PLANS are in the pipeline to develop educational links between a Dorset hospice, other hospices and a university in the south west.

Ruth Burnhill, director of nursing at the Weldmar Hospicecare Trust, aims to make the charity a ‘specialised centre’ for end-of-life education in the region in the next five years.

Ruth helped oversee the merger of CancerCare Dorset, the Joseph Weld Hospice and the Trimar Hospice in 2004 .

She believes patients now benefit from a more ‘seamless service’ as the charities work together without competing for funds.

Weldmar’s specialist palliative care nurses already play a key role in educating other professionals in care homes, community hospitals and hospitals about end-of-life care and now Ruth aims to expand on this.

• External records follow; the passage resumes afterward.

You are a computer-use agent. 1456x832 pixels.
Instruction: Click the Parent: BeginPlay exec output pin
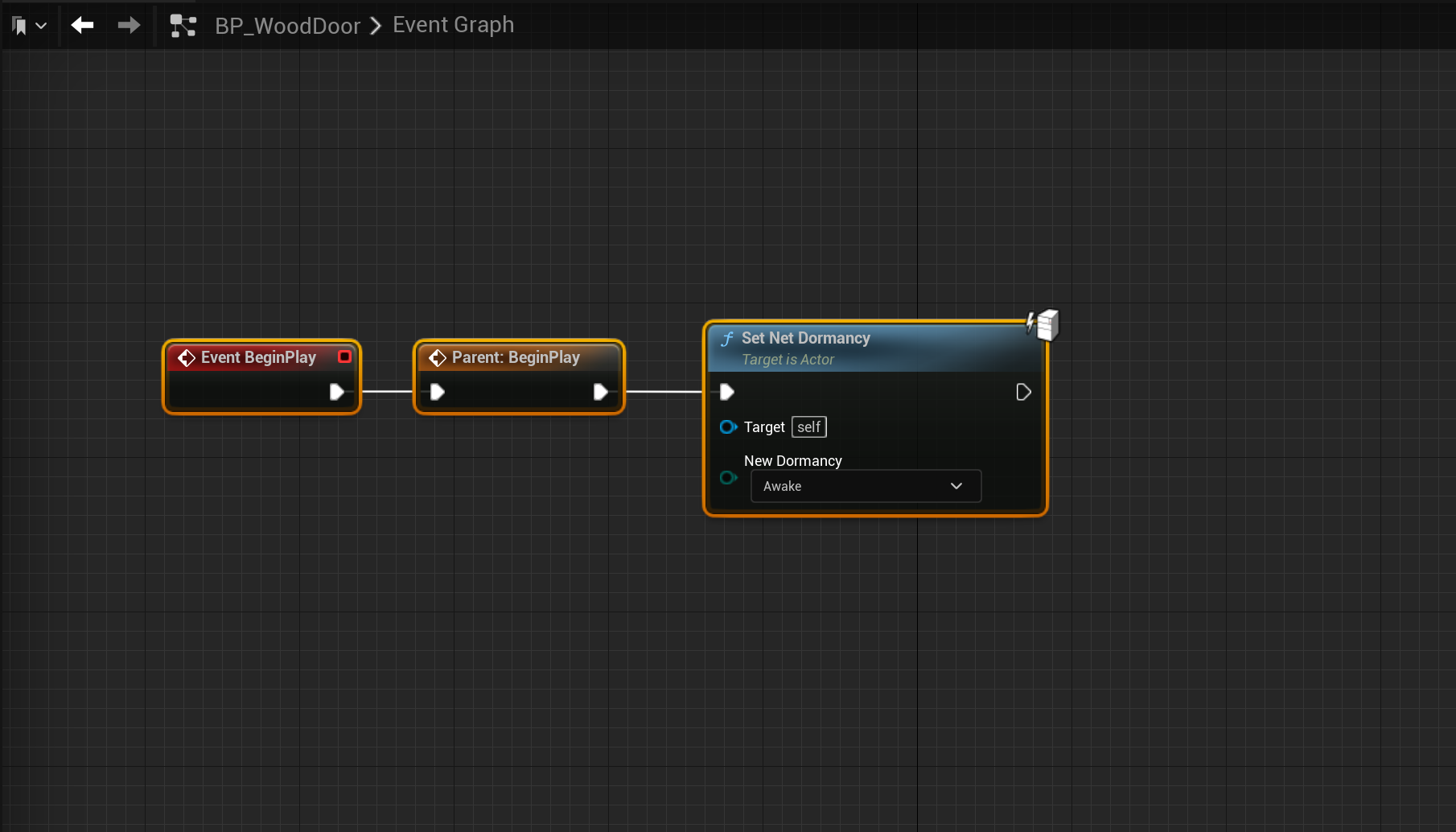coord(600,392)
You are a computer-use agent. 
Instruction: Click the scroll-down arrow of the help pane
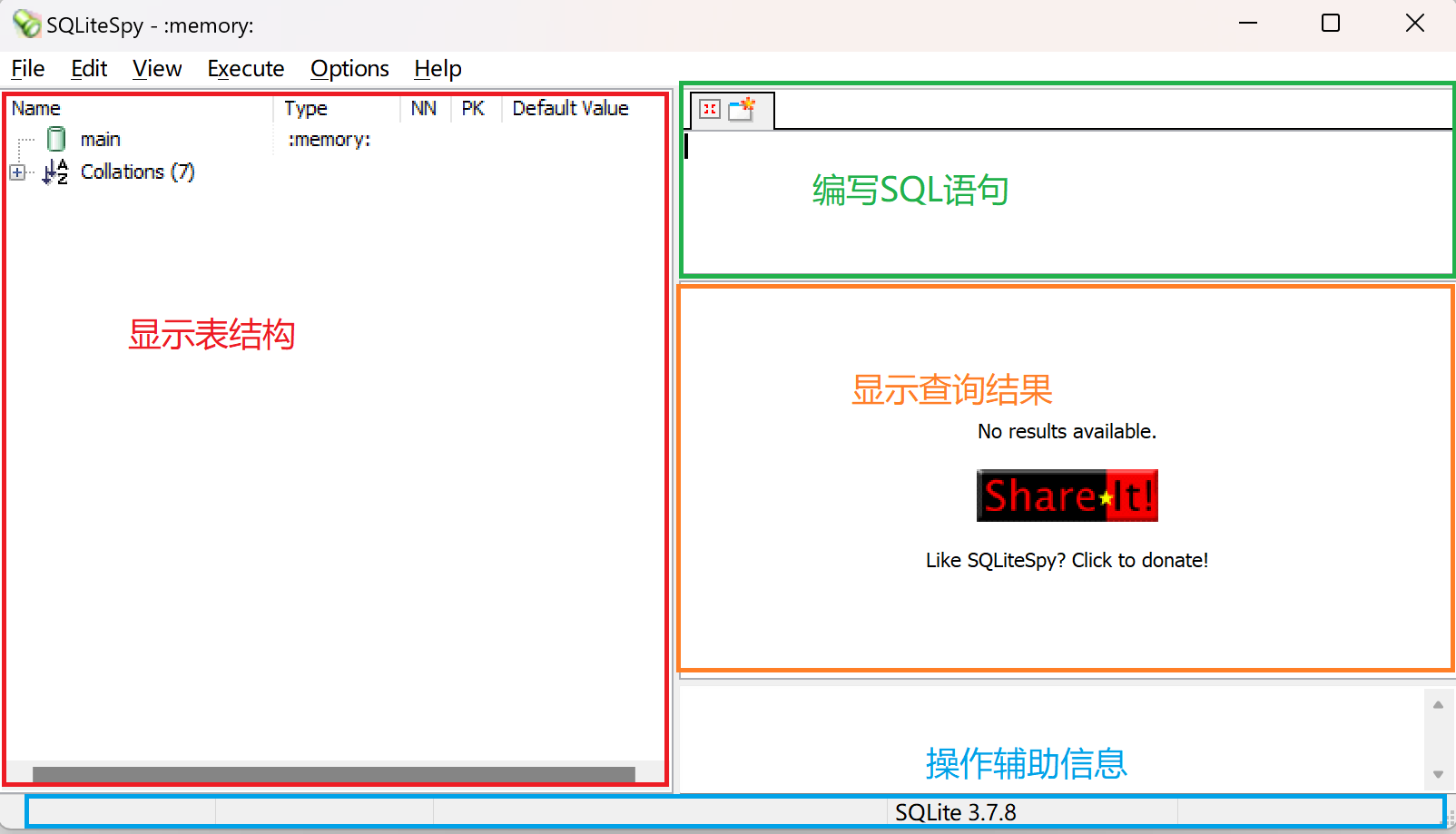coord(1438,776)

She said: “Our plan for education is to develop links with St Margaret’s Somerset Hospice in Taunton and Yeovil. The University of the West of England may also get involved.

“We hope to advertise for a strategic educator who can help us to become a specialised education centre for the south west in the future.”

She added: “We are rather isolated here in terms of geographical location and being able to link up with universities. In cities, a hospice can have access to university courses but here students would have to travel.

“My hope is to get an education system up and running so we can also reach out to the public and schools.

“We’re starting teaching in senior schools next year and will join their debates on, for example, euthanasia as this is what teachers have asked for.”

Ruth was attracted to the Weldmar role because it linked ‘the community, hospital and the hospice’.